A Bachelor’s Degree at 72
At the age of 72, Michael Bradic checked something off his bucket list — getting a bachelor’s degree in history — and became the oldest graduate in the Kean University Class of 2019.
"I’m proud of it because it says that regardless of your age, if there is something you want to do, you can do it. Even as you get older, you should always strive to better yourself,” Bradic said. "I always want to keep my mind active.”
The Toms River resident attended Kean Ocean. He admits that going to school with students who, in some cases, were younger than his grandchildren wasn’t always easy. Case in point — cell phones.
"I would see the students with their latte in one hand and their phone in the other, and I'd be saying to myself, 'Who are they talking to so early in the morning?’” he said. "I'm not saying anything is wrong with that because if they are capable of being on their phones and still getting good grades, that’s all good. I just wanted more social interactions.”

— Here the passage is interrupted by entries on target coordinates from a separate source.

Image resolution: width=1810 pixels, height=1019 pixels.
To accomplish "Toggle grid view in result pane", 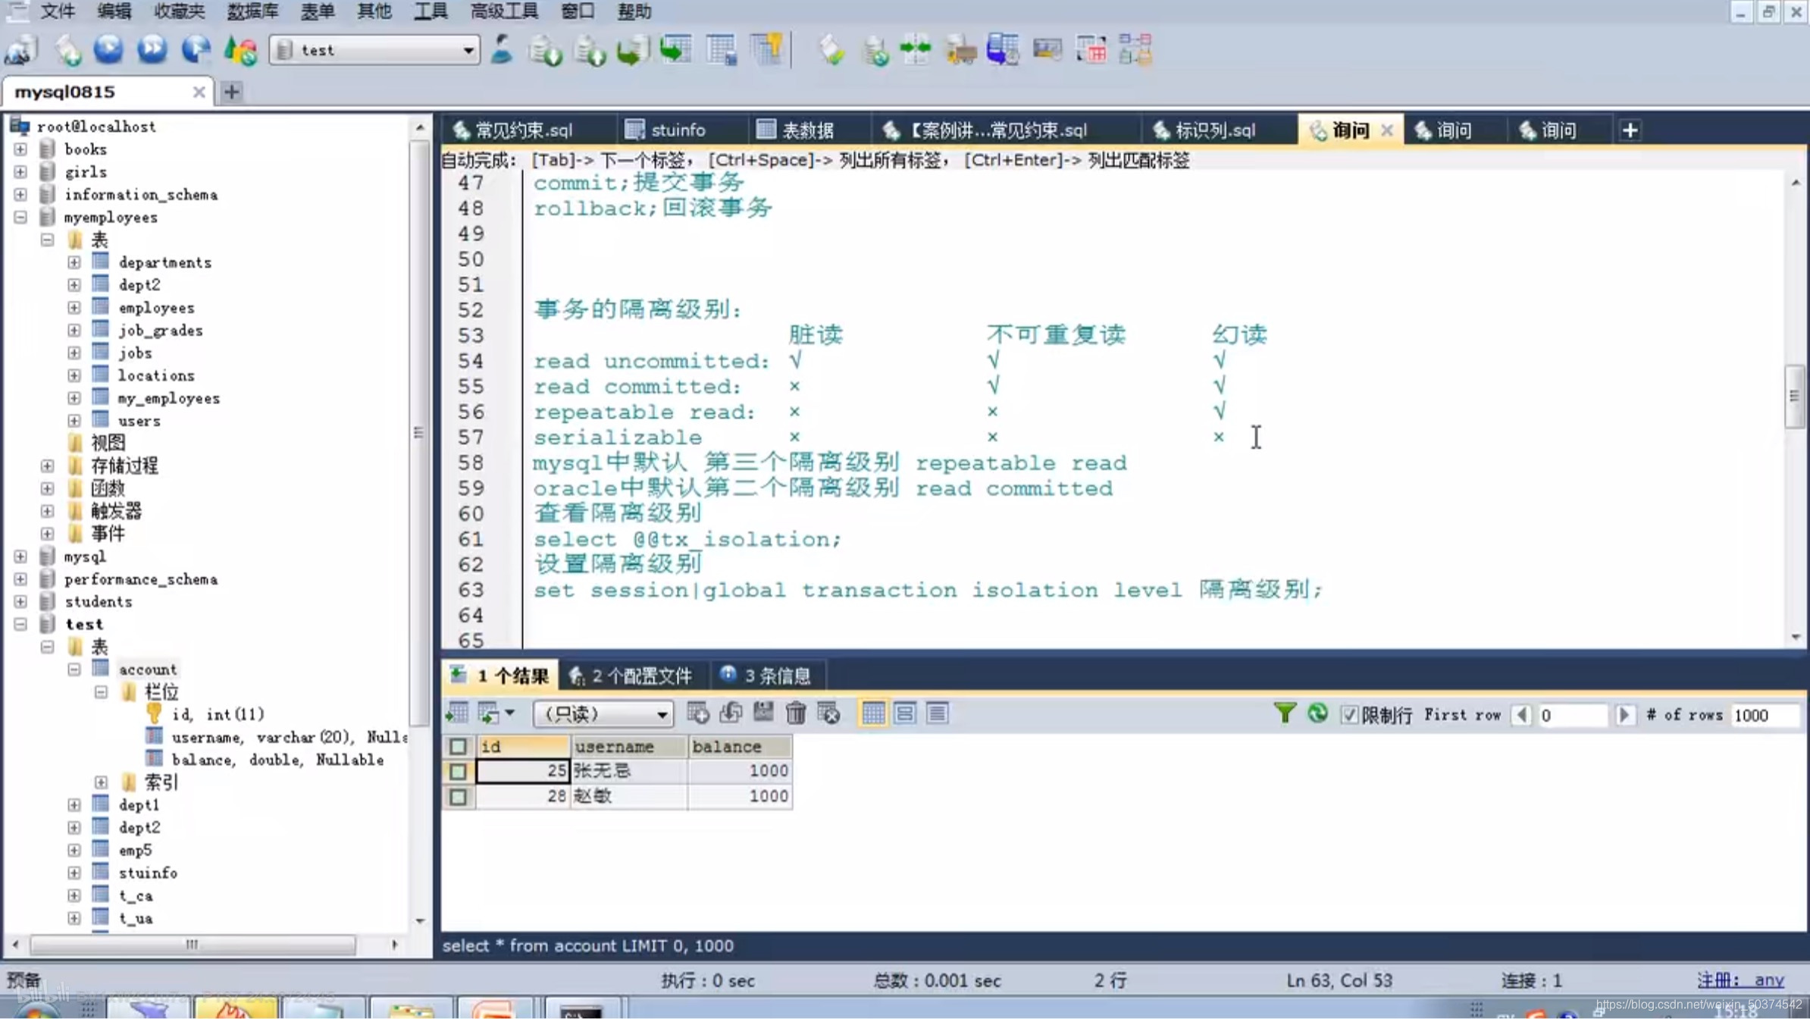I will pos(872,713).
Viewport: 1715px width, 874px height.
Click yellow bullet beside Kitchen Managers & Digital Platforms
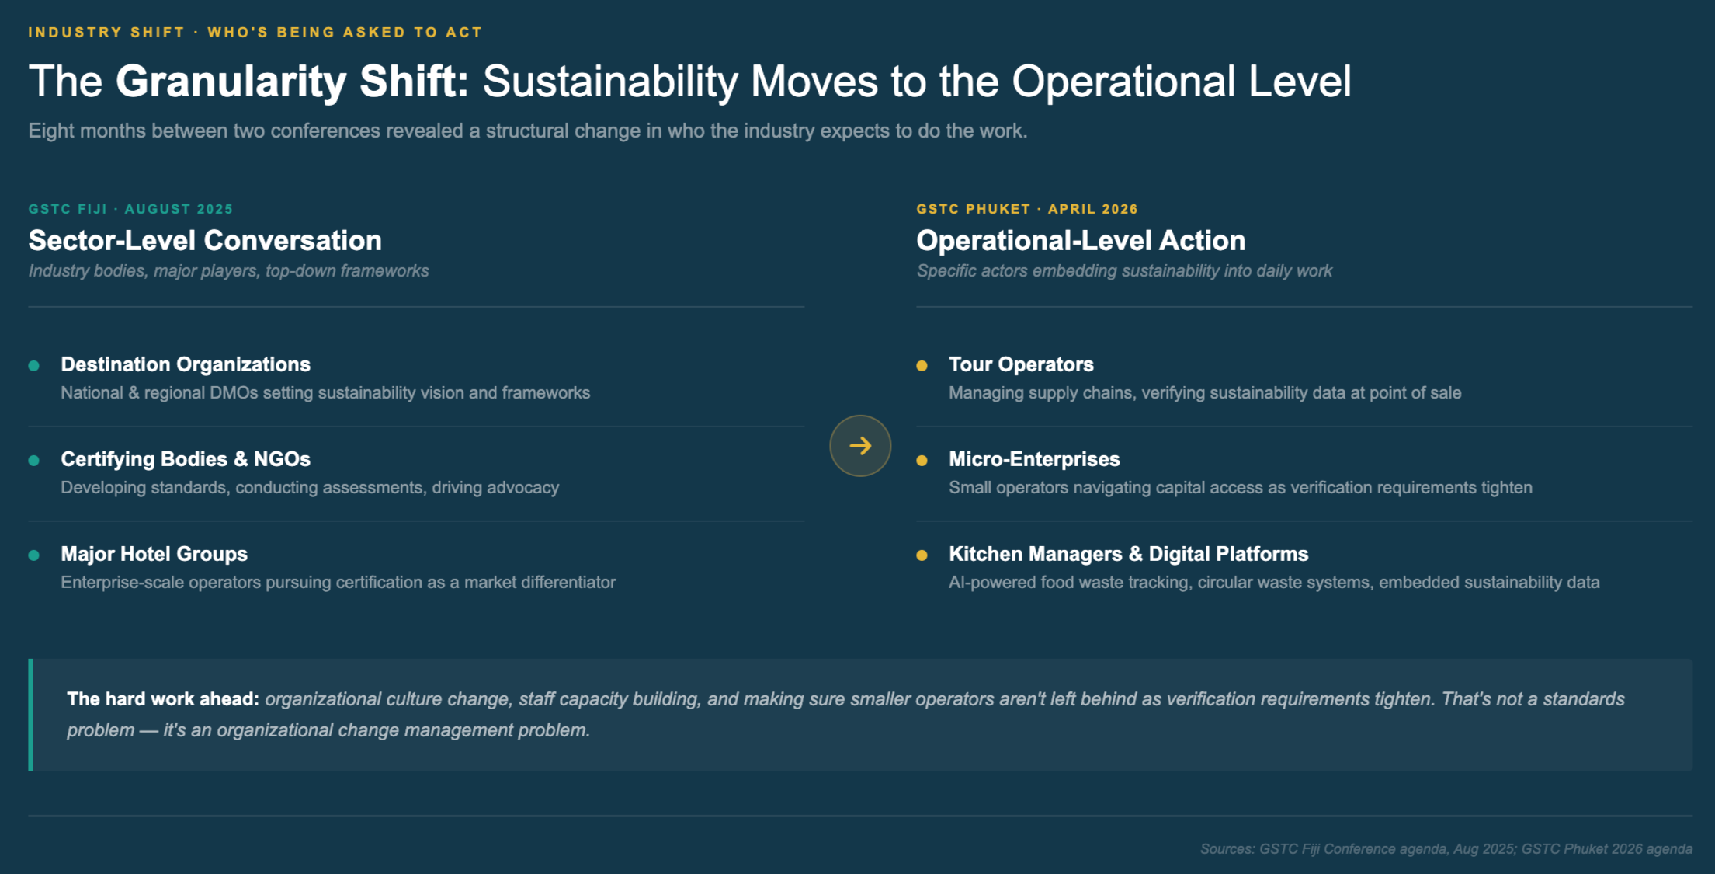tap(922, 555)
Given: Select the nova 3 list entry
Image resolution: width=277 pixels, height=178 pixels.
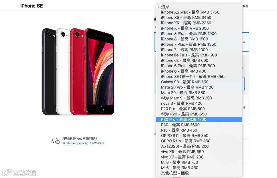Looking at the screenshot, I should click(x=199, y=103).
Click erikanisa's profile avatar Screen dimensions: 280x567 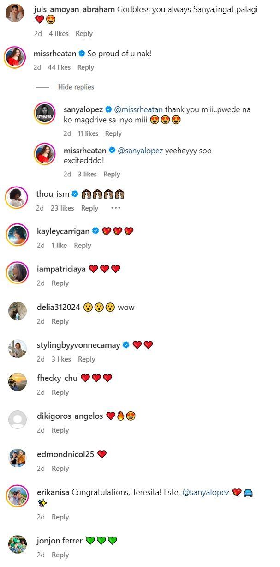(18, 496)
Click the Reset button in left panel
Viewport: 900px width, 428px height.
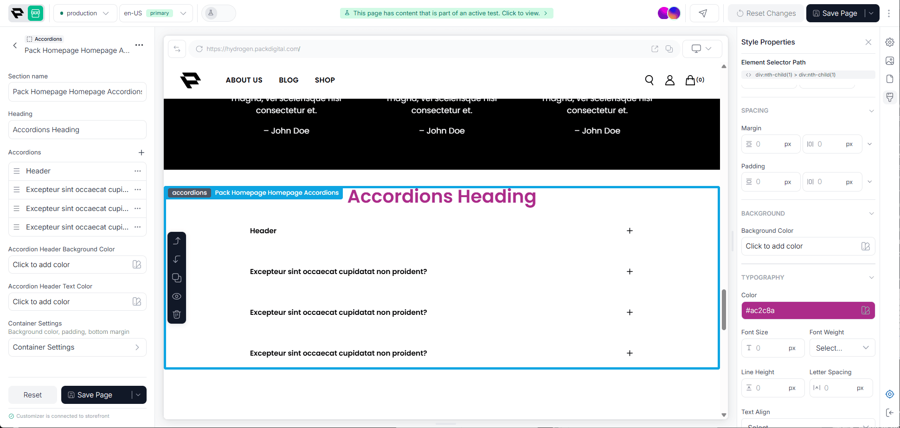[32, 395]
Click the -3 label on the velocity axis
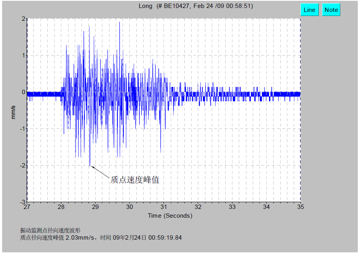 tap(23, 202)
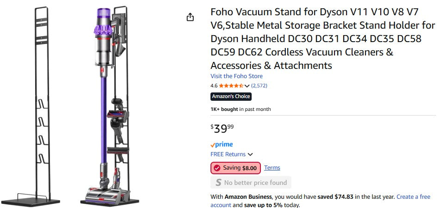Click the 1K+ bought in past month text
445x208 pixels.
pyautogui.click(x=241, y=110)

Bradic is used to taking on challenges. He is a Vietnam War veteran who raised five children with his wife, Deborah — their own two sons and a daughter, as well as two nieces he adopted when his sister died unexpectedly at the age of 26.
Now retired, Bradic had careers at Chevron and the United States Postal Service.
He needs hip replacement surgery and walks with the support of two canes. However, Bradic said that never got in the way of his education. He would leave plenty of time to get to school and arrive early to class.
"He is a fine, hardworking student,” said Frank J. Esposito, Ph.D., distinguished professor of history and education who had Bradic in his History of the 1960s class. "His dedication and positive impact on the much younger students in class were quite impressive.”
Bradic was inducted into Phi Alpha Theta National History Honor Society. He credits Kean’s professors with showing him the way to academic success and singles out one in particular, Lecturer Frank Wetta, Ph.D., for teaching him the proper way to write a paper.
"When I got an A on one of my papers for him, I framed it because getting an A from him means a lot. He doesn't give out high grades. He is a very tough history professor,” Bradic said.
He plans to put his history degree to use in the workplace but wants to find the right opportunity close to home. Bradic hopes his story is an inspiration to people of all ages.
"My thing is, don't have any limitations. Always stay positive. Always be willing to let people help you, and use whatever is available to you to help you achieve your goal,” he said. “You will do it. You will surprise yourself because I surprised myself.”